According to the US Department of Energy’s National Renewable Energy Laboratory (NREL), sales of utility renewable energy crossed 6 Billion kWh in 2009, with wind energy constituting two-thirds of the electricity produced from renewable energy programs running across the country, reported Power-Gen.

In terms of renewable energy sales in kWh per year, Texas-based Austin Energy recorded the highest amount of renewable energy sold in the US through its voluntary program. Portland General Electric, PacifiCorp, the Sacramento Municipal Utility District, and Xcel Energy were the other companies rounding out the top five.

In a recent assessment of wind power conducted by NREL, it was found that the wind resources in the US are more than that estimated in the past. According to the new assessment, onshore wind resources in the country are capable to produce approx 37,000,000 Gigawatt-hours (GWh) of electricity per year, which is more than nine times the total electricity consumption in the US at present.

The primary reason for the increase in renewable energy sales in the country is the low price. Leading companies, including OG&E Company, Edmond Electric, Park Electric Cooperative, Avista Utilities and Arizona Public Service provide renewable energy at lowest price premiums, ranging between -0.17 cents/kWh and 0.80 cents/kWh.

According to the analysts at NREL, price premium paid by consumers for renewable power is continuously declining. Average net price premium for utility renewable power products has dropped to 1.75 cents/kWh in 2009 from 3.48 cents/kWh in 2000.

Besides this, financial incentives, public demand, energy diversity requirements, support from policy makers, technological advancements, air quality regulations, new commodity trading markets, like those for renewable energy credits, and deregulated electricity markets are the other growth drivers.
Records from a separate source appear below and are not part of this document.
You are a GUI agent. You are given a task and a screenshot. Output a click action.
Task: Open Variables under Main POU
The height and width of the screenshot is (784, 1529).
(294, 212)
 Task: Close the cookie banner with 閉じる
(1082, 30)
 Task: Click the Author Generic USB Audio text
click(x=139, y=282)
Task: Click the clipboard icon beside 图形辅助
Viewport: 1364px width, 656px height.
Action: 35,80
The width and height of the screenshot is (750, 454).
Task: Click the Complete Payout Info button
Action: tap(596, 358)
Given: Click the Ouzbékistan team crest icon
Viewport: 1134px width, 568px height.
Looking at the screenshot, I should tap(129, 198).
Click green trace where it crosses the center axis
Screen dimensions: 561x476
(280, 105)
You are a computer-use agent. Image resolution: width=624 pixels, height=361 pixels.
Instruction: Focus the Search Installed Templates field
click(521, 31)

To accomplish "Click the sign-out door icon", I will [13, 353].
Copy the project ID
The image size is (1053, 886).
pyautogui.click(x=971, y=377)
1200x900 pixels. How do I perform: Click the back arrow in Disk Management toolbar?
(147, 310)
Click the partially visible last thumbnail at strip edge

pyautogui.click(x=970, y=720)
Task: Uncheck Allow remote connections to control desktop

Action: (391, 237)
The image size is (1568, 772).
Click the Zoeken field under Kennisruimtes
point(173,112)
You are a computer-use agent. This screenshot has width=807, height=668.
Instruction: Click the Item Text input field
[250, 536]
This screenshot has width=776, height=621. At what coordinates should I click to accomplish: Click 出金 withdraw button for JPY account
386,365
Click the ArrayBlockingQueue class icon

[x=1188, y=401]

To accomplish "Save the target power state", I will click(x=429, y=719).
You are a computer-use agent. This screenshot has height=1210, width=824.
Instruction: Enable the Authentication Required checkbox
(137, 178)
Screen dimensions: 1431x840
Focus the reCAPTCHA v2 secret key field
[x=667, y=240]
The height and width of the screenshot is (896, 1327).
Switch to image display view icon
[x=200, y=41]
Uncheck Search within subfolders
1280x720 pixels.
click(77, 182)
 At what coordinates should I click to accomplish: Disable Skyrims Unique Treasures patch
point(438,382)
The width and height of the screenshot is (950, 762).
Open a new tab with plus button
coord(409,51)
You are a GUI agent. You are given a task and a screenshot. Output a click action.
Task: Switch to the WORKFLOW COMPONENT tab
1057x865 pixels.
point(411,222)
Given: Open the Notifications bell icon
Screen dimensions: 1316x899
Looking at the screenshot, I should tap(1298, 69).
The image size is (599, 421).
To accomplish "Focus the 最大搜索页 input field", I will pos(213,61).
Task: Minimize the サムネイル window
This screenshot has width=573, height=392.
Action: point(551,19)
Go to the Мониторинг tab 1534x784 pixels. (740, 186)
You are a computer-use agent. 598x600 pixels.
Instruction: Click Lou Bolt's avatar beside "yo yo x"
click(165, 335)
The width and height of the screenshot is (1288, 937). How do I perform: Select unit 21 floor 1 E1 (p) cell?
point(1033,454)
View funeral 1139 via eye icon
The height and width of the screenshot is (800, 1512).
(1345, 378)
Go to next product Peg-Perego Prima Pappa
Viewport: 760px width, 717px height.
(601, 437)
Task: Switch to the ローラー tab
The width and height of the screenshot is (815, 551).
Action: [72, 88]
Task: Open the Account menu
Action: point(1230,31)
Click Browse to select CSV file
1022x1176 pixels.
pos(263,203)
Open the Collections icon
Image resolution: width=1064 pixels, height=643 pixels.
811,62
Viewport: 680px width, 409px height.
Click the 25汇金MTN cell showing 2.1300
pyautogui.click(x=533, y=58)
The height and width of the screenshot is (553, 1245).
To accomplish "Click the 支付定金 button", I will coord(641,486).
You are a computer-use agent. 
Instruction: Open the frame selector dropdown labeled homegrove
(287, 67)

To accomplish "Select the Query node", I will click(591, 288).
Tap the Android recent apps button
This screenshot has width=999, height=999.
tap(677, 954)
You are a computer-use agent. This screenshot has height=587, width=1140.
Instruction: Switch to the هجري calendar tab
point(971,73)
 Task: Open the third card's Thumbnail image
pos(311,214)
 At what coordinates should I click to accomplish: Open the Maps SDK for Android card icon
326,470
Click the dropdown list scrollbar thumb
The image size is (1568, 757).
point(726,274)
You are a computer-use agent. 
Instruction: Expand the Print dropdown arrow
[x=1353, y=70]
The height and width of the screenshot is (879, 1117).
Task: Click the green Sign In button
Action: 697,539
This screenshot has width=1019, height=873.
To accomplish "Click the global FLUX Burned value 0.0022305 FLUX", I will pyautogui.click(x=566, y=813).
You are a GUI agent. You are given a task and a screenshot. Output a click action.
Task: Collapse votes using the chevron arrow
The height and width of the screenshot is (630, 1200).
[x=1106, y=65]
According to a Research Analyst at RNCOS, “The US green energy sector is lagging behind the other countries of the world despite the growth, as Europe and China are implementing policies to promote the growth of clean energy market while companies in the US are concentrating on their efforts overseas. As a result, jobs and opportunities in the US are depleting. So the country needs to plan out new clean energy policies and investment initiatives so as to drive its clean energy market towards a lucrative future.”